Mendikbud: Pelaksanaan Sistem Zonasi Lebih Baik dari Tahun Lalu
Menteri Pendidikan dan Kebudayaan Muhadjir Effendy/foto: Faisal Maarif (monitorday)

MONITORDAY.COM - Menteri Pendidikan dan Kebudayaan Muhadjir Effendy mengikuti rapat kerja komisi X DPR RI untuk membahas soal permasalahan terkait Penerimaan Peserta Didik Baru (PPDB) sistem zonasi di tahun ajaran ini, pada Senin (24/6). 

Dalam kesempatan itu, Muhadjir memberikan penjelasan terkait banyaknya permasalahan dalam penerapan kebijakan itu di berbagai daerah. Menurut dia, pelaksanaan di tahun ini masih lebih baik dibanding tahun sebelumnya yang menemui permasalahan yang lebih parah.

"Menurut saya jauh lebih parah tahun lalu, yang isunya surat keterangan miskin palsu jumlahnya ribuan. Sekarang hampir tidak ada yang begitu. Yang sekarang muncul protes terhadap kuota yang berprestasi," ujarnya. 

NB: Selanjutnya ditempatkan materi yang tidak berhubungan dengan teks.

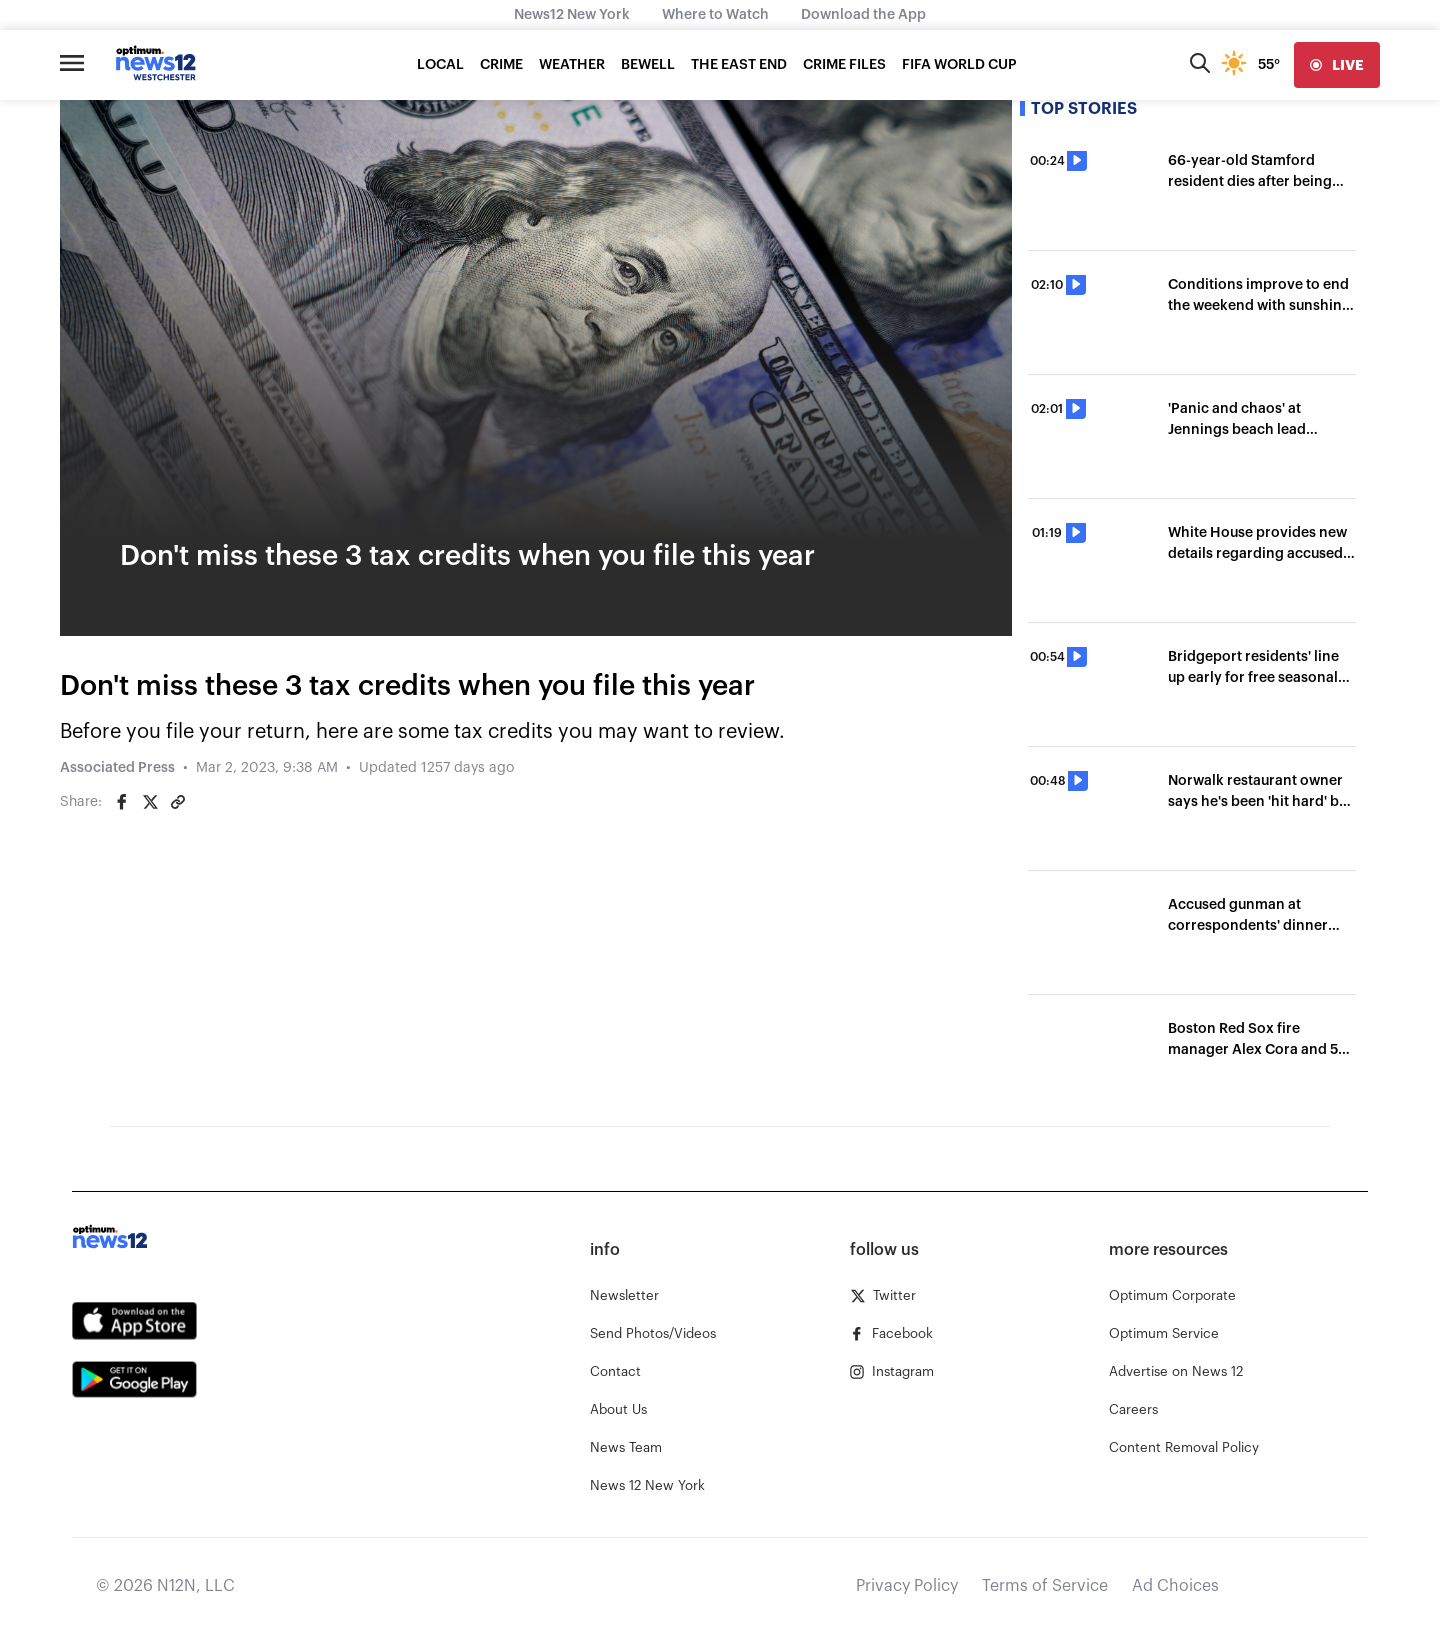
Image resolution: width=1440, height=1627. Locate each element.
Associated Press (117, 768)
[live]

Permasalahan terkait kuota itu menurut Muhadjir seharusnya bisa diatasi apabila pemerintah daerah lebih bijak. Ia mengatakan, Pemerintah daerah diberikan waktu 6 bulan untuk menyiapkan menyosialisasikan sistem zonasi.

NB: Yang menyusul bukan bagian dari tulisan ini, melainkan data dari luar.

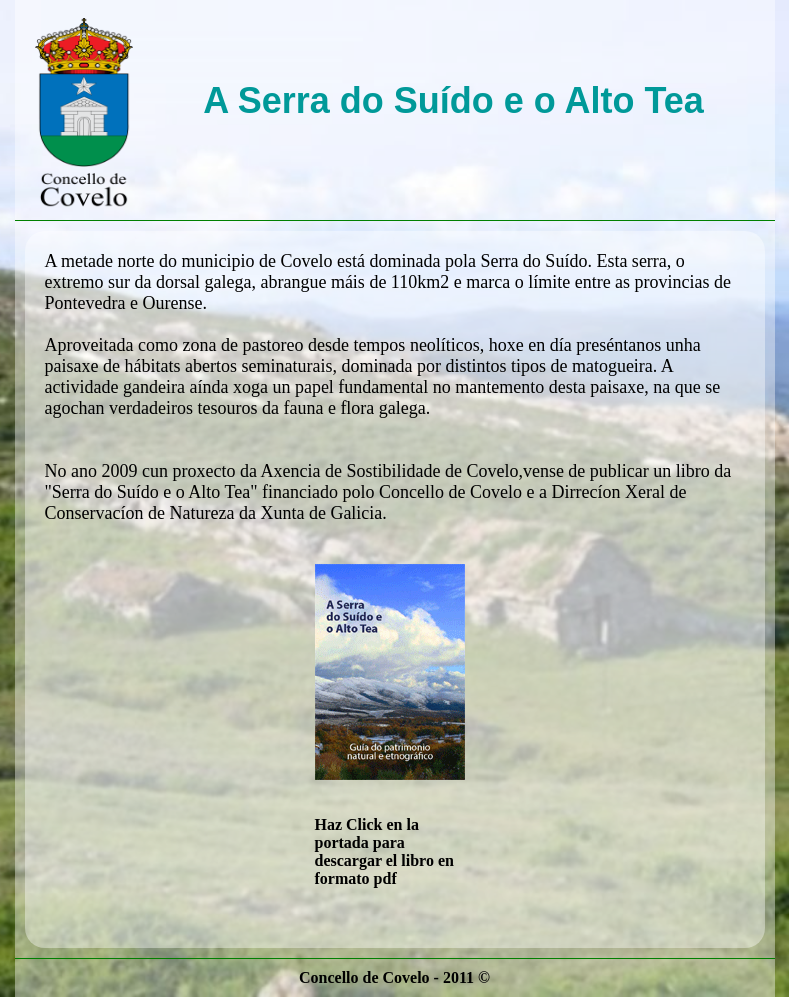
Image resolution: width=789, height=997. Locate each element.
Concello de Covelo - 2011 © (394, 977)
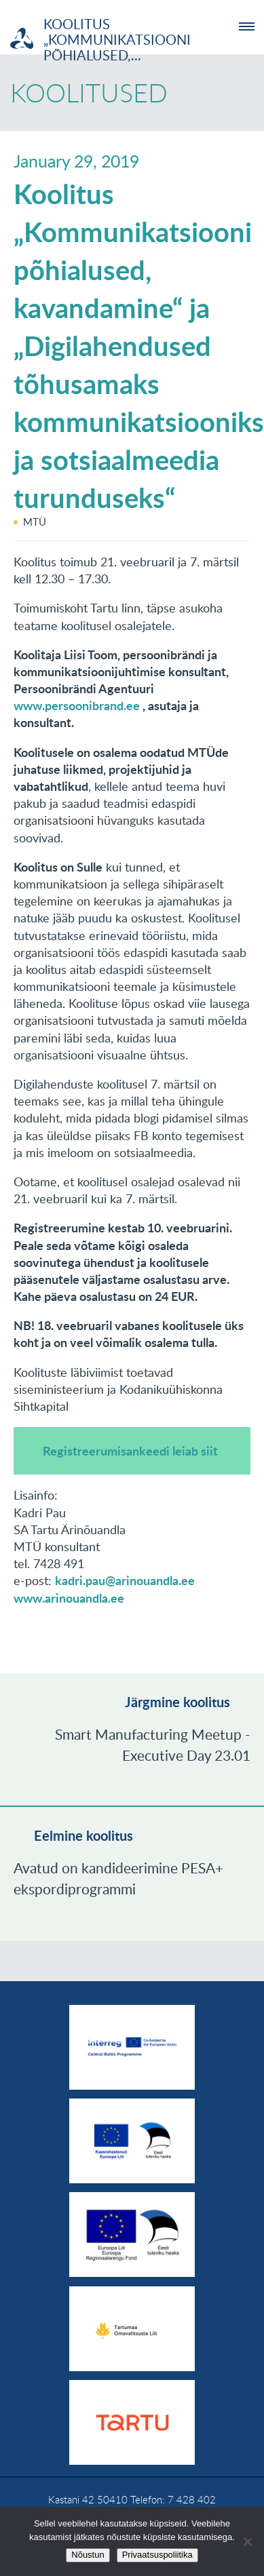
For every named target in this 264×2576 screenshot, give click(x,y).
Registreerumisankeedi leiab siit (130, 1451)
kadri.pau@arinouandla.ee (125, 1580)
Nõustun (87, 2555)
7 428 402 (192, 2499)
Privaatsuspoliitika (157, 2555)
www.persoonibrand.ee (77, 705)
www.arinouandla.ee (69, 1598)
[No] (247, 2541)
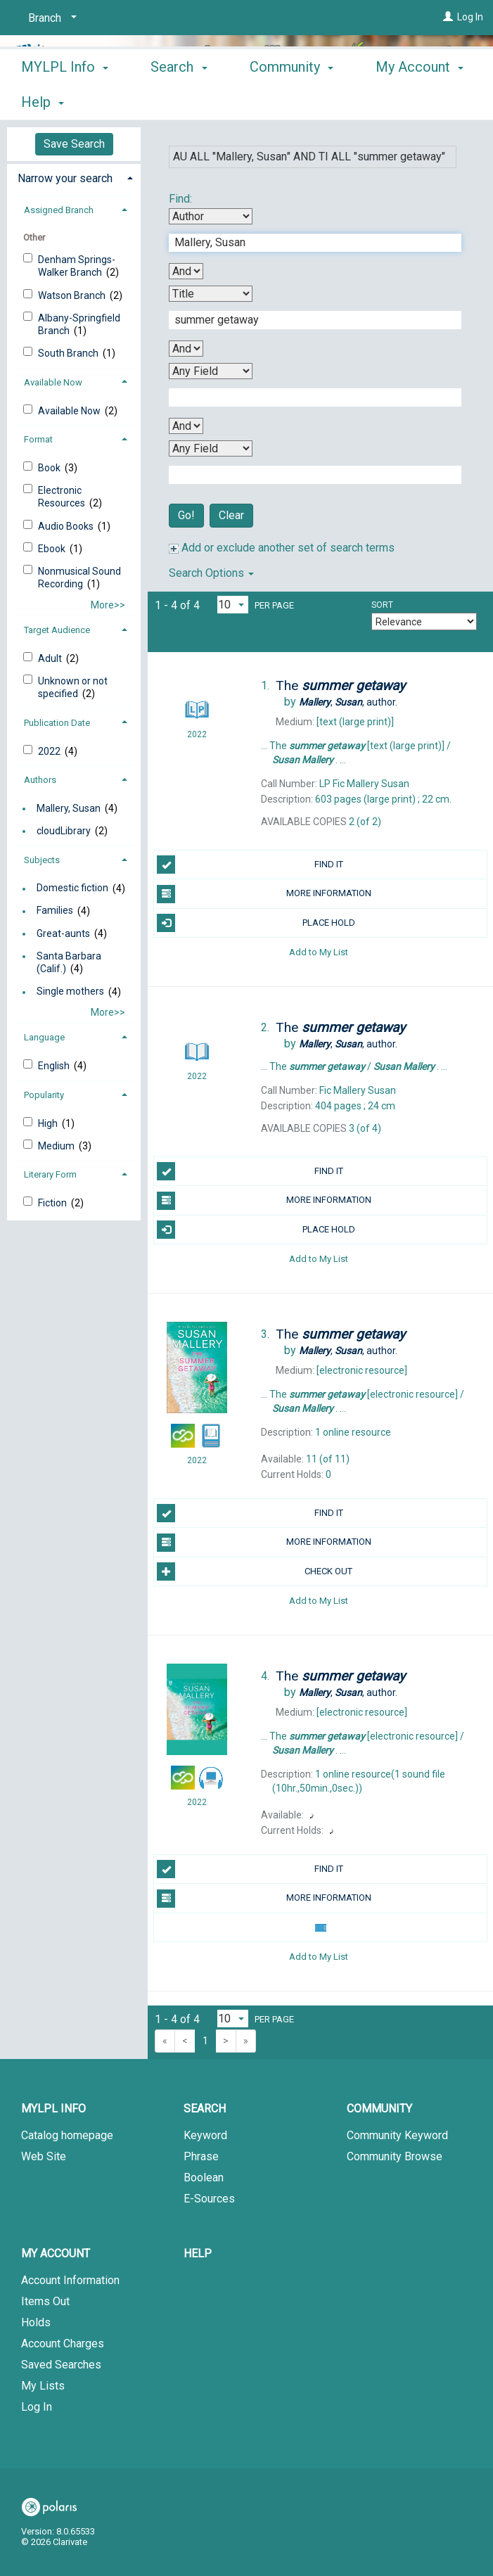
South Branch (69, 353)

Karena itu, kedepan Muhadjir meminta agar perlu pendisiplinan beberapa daerah yang kurang memperhatikan kebijakan ini. Karena menurutnya hal ini terkait pendidikan anak bangsa.

"Menurut saya perlu disiplin untuk tahun-tahun yang akan datang di dalam memahami PPDB kebijakan zonasi ini dan yang penting jangan main-main dengan nasib peserta didik," ujar dia. 

Selain soal kurangnya sosialisasi, Muhadjir mengatakan, permasalahan yang terjadi juga ada indikasi bermuatan politis. Hal ini diketahui setelah setelah petugas Kemendikbud turun ke lapangan untuk mengecek kondisi sebenarnya.

"Peristiwa ribut-ribut itu juga, ada diduga, saya duga ada muatan politik juga," tutur mantan Rektor Universitas Muhammadiyah Malang ini.

Sebelumnya, DPR RI telah menjadwalkan akan memanggil mendikbud Muhadjir Effendy untuk evaluasi terkait berbagai permasalahan penerapan sistem zonasi di berbagai daerah. DPR dalam hal ini akan bertanya sejauh mana PPDB ini telah dipersiapkan.

Wakil ketua Komisi X DPR Reni Marlinawati mengatakan, selain soal persiapan, DPR juga akan menanyakan terkait sejauh mana evaluasi yang sudah dilakukan terhadap PPDB tahun 2017, 2018.

"Kemudian akan ditanyakan juga bagaimana kesiapan dan perangkat di lapangan sehingga kebijakan ini tetap dilaksanakan," ujar Reni.